Friday, July 14, 2006

Wanted for my Birthday: New Manners

Early birthday gifts indicate I'm getting to be a one horse cart. Or a one cart horse? This was my last day at work before my holiday birthday week. In addition to a nasty practical joke (scheduling me last minute for a meeting I was unprepared for, which turned out to be cake!), they also heaped me with lovely food books.

And they really are nice, thoughtful gifts, with nice thoughtful cards. And I was poorly behaved because the last thing I wanted to do was sit, eat cake, and not work. Which is a perfect indicator that I really do need to sit, eat cake, and not work. Not to mention the fact that I was really having a hard time being nice about it, which is just awful.
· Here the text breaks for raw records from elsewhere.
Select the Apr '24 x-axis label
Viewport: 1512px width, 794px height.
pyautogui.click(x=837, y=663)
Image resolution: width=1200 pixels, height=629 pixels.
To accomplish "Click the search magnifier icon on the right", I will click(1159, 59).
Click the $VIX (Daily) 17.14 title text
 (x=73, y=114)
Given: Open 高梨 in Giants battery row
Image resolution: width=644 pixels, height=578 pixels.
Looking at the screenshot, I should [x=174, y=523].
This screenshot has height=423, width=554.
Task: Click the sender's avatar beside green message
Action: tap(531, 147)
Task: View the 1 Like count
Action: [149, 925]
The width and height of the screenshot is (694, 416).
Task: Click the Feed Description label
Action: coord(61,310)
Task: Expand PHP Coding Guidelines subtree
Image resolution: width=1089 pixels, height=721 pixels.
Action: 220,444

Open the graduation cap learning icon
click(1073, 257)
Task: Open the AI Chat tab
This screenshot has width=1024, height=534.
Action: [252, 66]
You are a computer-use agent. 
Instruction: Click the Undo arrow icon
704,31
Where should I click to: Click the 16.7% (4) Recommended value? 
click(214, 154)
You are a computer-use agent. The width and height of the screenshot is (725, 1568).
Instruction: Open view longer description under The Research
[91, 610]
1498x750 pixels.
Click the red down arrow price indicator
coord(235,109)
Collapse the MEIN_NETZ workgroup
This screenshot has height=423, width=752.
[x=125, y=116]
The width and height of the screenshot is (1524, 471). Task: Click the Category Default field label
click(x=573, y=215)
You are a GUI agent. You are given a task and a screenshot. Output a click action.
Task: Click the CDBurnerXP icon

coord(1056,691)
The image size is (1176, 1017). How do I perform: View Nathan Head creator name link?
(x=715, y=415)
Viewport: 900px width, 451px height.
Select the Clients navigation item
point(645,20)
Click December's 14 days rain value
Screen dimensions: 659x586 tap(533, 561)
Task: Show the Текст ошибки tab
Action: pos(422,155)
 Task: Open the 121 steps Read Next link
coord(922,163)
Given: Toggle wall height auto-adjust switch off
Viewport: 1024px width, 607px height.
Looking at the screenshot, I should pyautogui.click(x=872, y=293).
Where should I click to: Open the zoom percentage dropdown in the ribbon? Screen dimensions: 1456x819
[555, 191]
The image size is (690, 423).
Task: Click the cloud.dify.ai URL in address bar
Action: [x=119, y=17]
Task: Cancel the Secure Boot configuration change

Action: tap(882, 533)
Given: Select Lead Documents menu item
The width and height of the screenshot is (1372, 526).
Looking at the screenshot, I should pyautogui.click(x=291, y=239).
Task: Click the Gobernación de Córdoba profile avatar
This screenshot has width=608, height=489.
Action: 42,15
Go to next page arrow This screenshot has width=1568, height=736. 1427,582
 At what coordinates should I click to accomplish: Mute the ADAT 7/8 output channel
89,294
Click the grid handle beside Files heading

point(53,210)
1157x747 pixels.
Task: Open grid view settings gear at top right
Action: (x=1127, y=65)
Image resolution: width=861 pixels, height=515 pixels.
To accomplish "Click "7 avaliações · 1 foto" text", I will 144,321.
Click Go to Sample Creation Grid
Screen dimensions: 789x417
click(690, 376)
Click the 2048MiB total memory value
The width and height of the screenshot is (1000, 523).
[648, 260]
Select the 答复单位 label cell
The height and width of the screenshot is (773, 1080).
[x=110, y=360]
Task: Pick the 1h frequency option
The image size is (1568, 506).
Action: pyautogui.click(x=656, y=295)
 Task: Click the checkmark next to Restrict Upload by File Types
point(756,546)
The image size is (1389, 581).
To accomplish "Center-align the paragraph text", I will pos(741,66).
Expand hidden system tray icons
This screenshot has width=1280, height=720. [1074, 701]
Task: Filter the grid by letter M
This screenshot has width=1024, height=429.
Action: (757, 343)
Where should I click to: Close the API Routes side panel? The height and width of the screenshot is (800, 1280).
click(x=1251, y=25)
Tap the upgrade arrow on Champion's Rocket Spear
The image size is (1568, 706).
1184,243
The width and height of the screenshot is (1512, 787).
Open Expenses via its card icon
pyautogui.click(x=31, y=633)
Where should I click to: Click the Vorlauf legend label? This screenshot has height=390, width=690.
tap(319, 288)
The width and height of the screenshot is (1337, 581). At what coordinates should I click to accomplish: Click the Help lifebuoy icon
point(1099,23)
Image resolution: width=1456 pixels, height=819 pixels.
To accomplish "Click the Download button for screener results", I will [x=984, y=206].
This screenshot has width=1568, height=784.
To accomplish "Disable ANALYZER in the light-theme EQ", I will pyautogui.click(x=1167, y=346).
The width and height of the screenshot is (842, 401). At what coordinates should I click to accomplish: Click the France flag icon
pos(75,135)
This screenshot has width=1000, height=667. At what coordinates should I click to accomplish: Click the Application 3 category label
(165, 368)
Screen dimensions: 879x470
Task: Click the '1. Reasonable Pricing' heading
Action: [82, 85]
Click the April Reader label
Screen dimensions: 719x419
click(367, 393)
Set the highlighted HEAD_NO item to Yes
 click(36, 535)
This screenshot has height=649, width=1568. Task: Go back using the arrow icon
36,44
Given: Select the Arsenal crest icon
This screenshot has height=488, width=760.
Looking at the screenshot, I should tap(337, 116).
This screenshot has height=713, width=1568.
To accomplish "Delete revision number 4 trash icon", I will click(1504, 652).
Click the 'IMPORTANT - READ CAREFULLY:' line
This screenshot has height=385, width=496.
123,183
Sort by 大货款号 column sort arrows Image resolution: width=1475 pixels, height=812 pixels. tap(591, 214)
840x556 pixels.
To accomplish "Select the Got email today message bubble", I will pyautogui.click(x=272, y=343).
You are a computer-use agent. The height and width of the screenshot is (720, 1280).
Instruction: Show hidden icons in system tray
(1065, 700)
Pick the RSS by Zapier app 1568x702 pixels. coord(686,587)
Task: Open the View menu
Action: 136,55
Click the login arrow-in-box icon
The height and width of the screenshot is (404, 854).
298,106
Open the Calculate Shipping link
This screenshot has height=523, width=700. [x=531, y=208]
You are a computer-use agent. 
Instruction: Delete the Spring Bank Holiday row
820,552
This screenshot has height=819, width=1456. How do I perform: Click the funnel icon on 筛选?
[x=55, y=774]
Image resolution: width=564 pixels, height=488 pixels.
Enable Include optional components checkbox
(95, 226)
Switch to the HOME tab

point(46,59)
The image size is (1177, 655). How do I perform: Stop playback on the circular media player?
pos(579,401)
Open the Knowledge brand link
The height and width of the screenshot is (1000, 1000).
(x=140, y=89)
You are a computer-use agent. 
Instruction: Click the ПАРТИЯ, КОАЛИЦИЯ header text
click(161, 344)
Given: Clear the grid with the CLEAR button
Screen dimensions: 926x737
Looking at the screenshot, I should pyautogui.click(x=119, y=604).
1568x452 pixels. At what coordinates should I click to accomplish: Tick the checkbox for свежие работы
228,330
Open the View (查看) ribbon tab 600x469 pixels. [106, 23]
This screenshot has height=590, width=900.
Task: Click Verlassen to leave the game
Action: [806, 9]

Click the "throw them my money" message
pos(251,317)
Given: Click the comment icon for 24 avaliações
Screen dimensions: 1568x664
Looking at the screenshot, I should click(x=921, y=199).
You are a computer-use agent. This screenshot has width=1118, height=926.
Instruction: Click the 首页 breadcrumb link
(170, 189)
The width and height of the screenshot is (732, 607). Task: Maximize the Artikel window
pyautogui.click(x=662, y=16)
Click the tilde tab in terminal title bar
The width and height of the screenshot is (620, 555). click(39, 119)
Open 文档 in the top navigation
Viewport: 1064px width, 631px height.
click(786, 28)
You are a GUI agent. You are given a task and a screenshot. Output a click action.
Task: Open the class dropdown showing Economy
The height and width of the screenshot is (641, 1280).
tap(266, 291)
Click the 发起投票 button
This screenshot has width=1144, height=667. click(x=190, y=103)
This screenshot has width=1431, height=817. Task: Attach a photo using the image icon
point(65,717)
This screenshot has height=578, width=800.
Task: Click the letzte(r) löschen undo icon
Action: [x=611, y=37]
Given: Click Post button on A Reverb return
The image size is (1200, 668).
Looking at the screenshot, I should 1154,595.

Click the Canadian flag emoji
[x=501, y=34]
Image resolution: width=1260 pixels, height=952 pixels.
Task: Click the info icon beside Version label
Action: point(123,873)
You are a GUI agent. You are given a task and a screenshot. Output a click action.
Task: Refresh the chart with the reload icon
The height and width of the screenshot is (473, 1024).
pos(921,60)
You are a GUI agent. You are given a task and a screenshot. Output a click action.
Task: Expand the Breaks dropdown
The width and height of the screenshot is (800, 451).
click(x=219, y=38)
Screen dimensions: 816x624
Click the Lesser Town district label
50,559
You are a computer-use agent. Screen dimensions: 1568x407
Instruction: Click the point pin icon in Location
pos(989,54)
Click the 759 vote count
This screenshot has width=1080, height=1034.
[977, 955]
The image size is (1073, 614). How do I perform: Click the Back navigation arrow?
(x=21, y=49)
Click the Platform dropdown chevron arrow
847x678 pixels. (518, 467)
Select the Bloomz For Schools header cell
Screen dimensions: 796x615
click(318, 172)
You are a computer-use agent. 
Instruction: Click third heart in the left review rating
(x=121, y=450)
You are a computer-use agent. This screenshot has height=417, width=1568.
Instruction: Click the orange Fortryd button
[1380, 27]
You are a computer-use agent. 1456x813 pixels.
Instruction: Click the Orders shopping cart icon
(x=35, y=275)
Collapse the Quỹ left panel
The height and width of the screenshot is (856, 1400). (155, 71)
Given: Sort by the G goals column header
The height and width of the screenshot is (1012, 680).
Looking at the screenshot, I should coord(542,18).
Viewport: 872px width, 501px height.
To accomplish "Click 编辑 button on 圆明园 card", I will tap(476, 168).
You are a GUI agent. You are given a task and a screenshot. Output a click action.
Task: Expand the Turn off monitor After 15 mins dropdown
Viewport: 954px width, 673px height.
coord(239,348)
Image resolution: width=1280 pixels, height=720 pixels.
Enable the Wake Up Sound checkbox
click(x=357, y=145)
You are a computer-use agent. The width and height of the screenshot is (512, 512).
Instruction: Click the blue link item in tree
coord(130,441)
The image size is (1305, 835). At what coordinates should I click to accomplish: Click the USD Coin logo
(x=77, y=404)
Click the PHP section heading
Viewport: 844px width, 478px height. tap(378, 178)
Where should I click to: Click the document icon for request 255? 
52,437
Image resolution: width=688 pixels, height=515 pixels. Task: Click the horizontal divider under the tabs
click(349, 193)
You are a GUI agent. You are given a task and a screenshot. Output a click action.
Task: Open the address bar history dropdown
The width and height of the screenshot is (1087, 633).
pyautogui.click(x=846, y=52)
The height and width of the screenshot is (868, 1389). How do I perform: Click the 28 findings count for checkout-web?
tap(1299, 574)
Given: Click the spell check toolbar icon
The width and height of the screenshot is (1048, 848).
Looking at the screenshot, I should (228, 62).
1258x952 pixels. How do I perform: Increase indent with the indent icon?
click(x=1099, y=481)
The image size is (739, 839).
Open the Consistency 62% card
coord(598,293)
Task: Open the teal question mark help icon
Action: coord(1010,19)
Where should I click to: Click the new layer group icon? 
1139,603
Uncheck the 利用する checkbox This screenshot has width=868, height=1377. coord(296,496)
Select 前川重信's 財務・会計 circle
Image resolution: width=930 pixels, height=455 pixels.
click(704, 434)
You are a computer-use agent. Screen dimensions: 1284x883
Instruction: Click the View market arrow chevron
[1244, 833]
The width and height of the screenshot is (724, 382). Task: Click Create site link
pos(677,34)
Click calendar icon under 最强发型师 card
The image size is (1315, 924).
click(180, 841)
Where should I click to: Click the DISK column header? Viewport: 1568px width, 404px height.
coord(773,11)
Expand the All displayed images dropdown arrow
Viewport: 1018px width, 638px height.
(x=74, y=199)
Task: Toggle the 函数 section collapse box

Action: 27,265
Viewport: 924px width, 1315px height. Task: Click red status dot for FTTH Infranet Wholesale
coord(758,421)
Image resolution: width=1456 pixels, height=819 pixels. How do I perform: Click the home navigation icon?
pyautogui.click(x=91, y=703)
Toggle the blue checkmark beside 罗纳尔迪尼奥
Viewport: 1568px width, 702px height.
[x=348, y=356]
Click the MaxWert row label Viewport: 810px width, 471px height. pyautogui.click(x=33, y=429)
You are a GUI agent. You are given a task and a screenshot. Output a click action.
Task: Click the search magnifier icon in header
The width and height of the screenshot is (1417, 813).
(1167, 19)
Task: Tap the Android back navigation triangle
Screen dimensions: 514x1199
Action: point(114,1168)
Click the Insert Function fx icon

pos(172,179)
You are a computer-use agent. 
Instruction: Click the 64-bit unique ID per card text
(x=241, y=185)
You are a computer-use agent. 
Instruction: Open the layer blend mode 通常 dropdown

And besides completely reading my character as food and books, they all address the relaxation element too... I am so easy to see through (or awful).

So here's what I got:
Serene Cuisine by Nicky Moona features "traditional yogic recipes for themind and body." Hmmm, no message in there. Actually, I took yoga classes with the friend who gave me this one, and we trade cooking tips. We once had a "tree-off" - a competition on who could do a standing tree pose the longest in the office. This friend has since developed a disturbing number of food allergies and has had to re-evaluate everything she eats and cooks. Despite all of this, I think she gave this to me because of the great clean, spacious, design. And there are yoga poses for every recipe...

The Purity Cook Book is a classic of Canadian cuisine. Most Atlantic households have one, and if they don't they should. I've been whining for over a year about how bad I am at cakes, and the friend who gave me this one comes from a family who swears by the Purity Cook Book. She says that if I follow these recipes, nothing can go wrong. I haven't made anything out of this yet, but I believe her implicitly- that's the way Purity is.

The Urban Picnic by John Burns and Elisabeth Caton was a gift from someone I'm just getting to know. But I have noticed that from stray conversations that he likes to picnic. This is something I used to do as a kid, with my mom (on bleed-to-death-on-the-cutting-rocks-and-sting-you-clean-salty-air beaches); and later on with my local boy, but I guess we fell out of it. The gift giver has a wife, two young children and similarly placed friends and seems to see the picnic as a confluence of the social and the culinary that works well for everyone. I just opened the book by chance to avocado dressing (hmmm)- so I think this will work for me whether I ever eat any of its food outdoors or not.

The fourth book, you could argue, isn't really food related: Botanical Illustration by William Wheeler. Apart from a few pine cones and tulips, it happens to depict edible botanicals: strawberries, corn, grapes, wheat, figs, fungus, etc. W.W. is the author, not the illustrator. The illustrations are all collections from eighteenth and nineteenth century French and English collections (I think) and follows the development of illustration techniques. All of which was critically important without photography or global economies run on refrigeration and superspeed transportation. It must have been like wondering over durian fruit and other delectables I can only read about...

So I have plenty to do on my holidays, and it does look interesting. I can kind of see why people like birthdays and holidays so much.